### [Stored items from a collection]
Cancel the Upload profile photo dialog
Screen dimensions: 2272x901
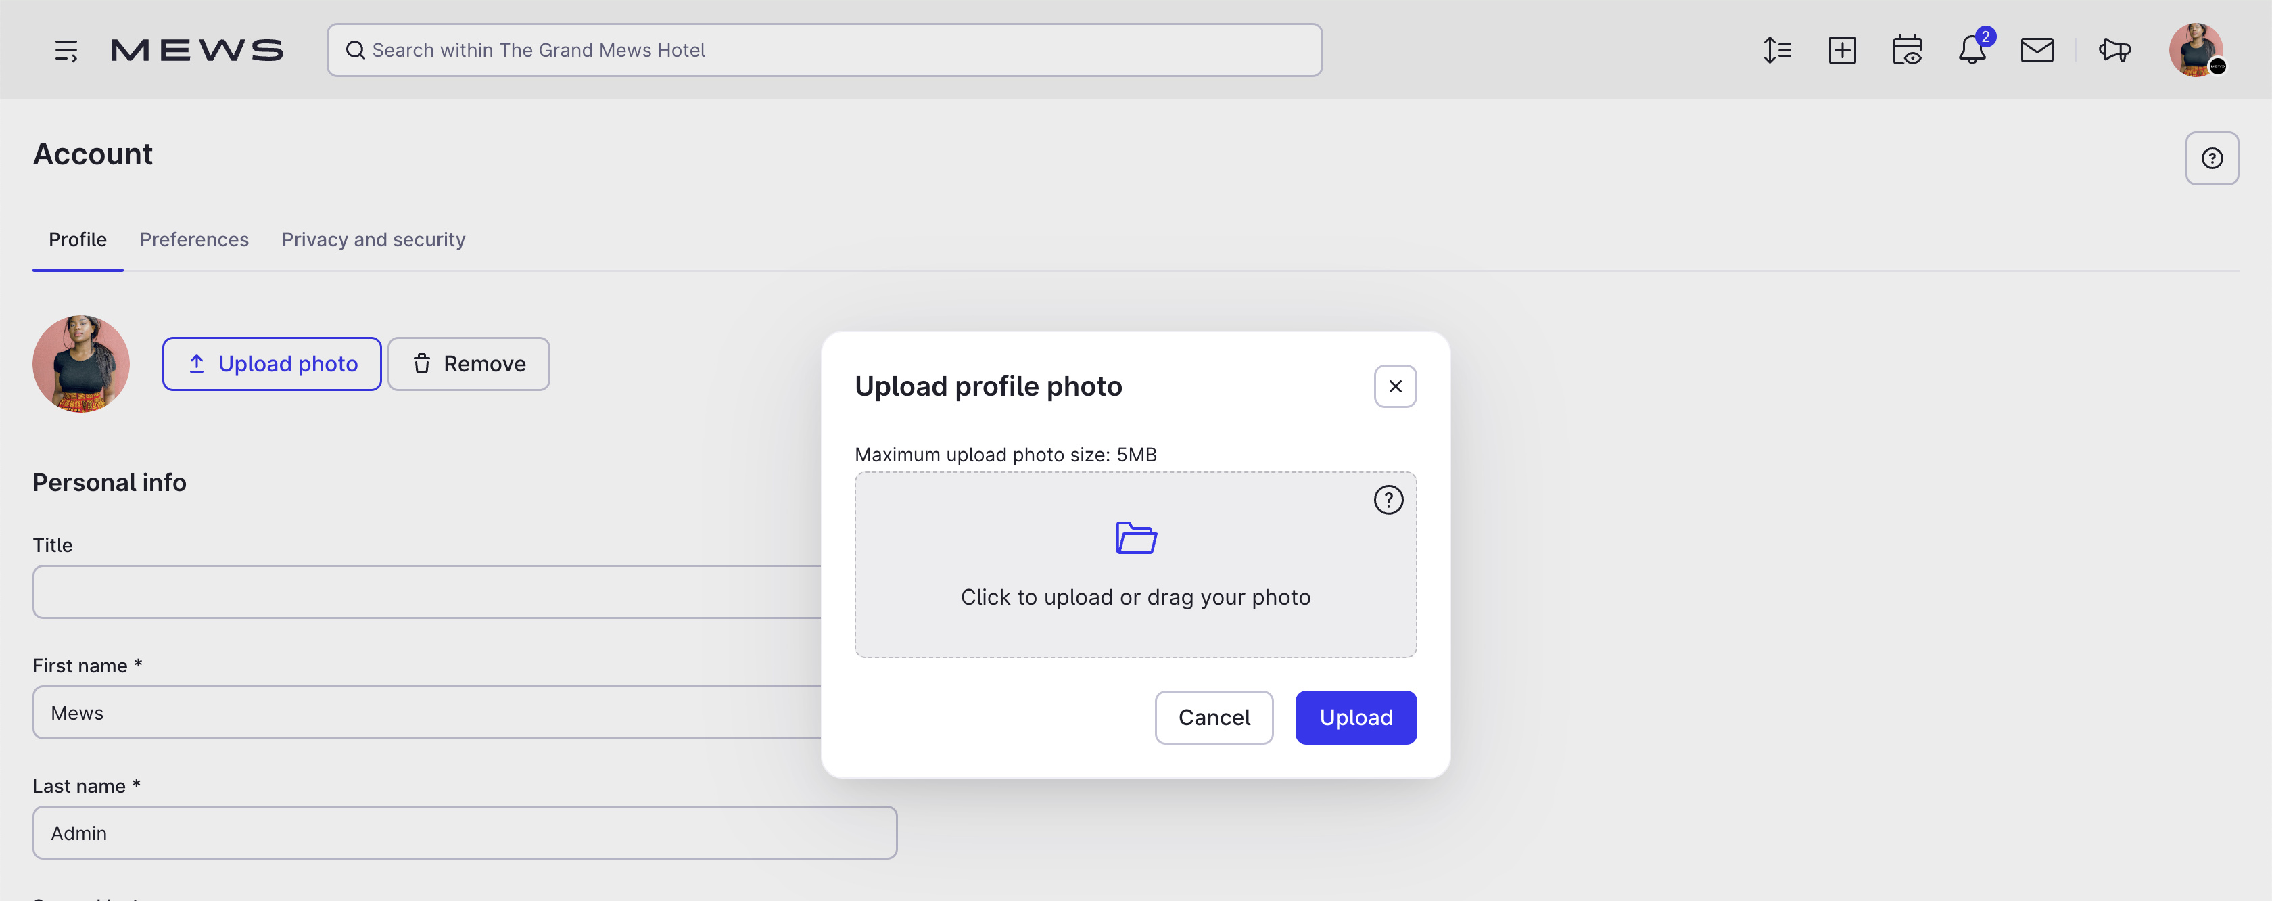click(x=1214, y=717)
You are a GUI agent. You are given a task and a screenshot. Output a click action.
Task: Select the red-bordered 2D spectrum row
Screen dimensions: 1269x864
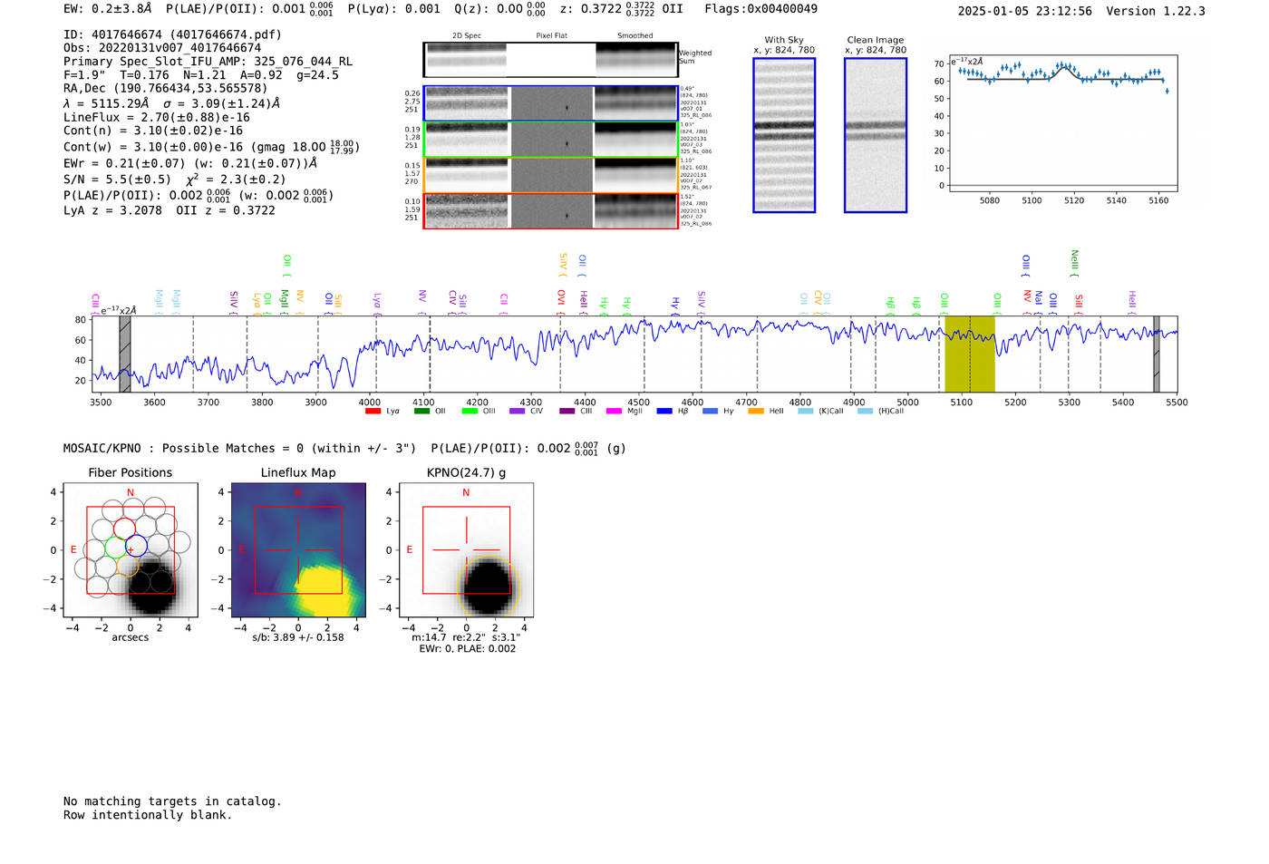click(x=550, y=211)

### [Work item]
Could you output every record above exactly as written, leaving out the pictures?

### [Written answer]
Cancel the Upload profile photo dialog
Screen dimensions: 2272x901
click(x=1214, y=717)
You are a GUI agent. You are given a task and a screenshot. Output a click action.
Task: Select the red-bordered 2D spectrum row
Screen dimensions: 1269x864
click(x=550, y=211)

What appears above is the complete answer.